RECORDS FOR THE EXERCISE:
■ ■ ■
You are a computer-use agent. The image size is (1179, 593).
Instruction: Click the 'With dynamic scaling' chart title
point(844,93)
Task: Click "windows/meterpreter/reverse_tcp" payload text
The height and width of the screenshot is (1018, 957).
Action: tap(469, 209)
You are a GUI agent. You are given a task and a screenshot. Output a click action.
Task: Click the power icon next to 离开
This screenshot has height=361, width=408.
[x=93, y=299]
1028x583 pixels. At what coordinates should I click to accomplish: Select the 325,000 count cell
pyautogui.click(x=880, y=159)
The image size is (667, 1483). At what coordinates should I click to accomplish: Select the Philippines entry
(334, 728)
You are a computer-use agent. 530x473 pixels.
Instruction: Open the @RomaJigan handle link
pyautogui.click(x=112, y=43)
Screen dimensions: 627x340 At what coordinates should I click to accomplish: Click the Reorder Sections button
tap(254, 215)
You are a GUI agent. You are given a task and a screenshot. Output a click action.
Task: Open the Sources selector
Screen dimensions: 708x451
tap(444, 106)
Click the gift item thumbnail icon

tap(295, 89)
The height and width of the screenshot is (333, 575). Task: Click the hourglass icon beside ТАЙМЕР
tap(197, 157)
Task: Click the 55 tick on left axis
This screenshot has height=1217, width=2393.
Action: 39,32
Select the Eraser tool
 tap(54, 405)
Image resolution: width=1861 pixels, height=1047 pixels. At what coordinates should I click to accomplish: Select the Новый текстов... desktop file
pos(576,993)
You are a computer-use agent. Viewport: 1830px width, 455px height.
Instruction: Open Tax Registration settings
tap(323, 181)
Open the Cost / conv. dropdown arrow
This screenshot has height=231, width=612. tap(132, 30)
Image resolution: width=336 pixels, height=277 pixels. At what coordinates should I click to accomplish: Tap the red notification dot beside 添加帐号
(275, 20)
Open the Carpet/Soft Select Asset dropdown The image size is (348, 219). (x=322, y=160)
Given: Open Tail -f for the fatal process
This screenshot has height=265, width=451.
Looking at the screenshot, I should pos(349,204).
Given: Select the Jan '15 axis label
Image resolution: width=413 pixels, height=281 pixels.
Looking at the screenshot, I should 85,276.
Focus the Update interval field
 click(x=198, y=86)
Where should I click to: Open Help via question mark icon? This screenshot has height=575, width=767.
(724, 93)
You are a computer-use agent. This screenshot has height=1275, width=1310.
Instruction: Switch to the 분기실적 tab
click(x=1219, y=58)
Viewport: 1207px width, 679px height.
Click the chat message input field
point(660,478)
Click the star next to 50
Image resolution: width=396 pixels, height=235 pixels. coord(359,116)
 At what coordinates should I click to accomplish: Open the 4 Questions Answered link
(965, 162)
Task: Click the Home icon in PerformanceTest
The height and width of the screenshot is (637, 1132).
■ ■ ■
WORK TO DO: Shift every coordinate in the answers by -130 and write out the part of the data that opens with the line containing "The height and width of the screenshot is (333, 575)." and closes with the line containing "pos(576,993)", requests included.

WRITTEN RESPONSE:
The height and width of the screenshot is (333, 575). Task: Click the hourglass icon beside ТАЙМЕР
tap(67, 27)
Task: Click the 55 tick on left axis
This screenshot has height=1217, width=2393.
Action: -91,-98
Select the Eraser tool
 tap(-76, 275)
Image resolution: width=1861 pixels, height=1047 pixels. At what coordinates should I click to accomplish: Select the Новый текстов... desktop file
pos(446,863)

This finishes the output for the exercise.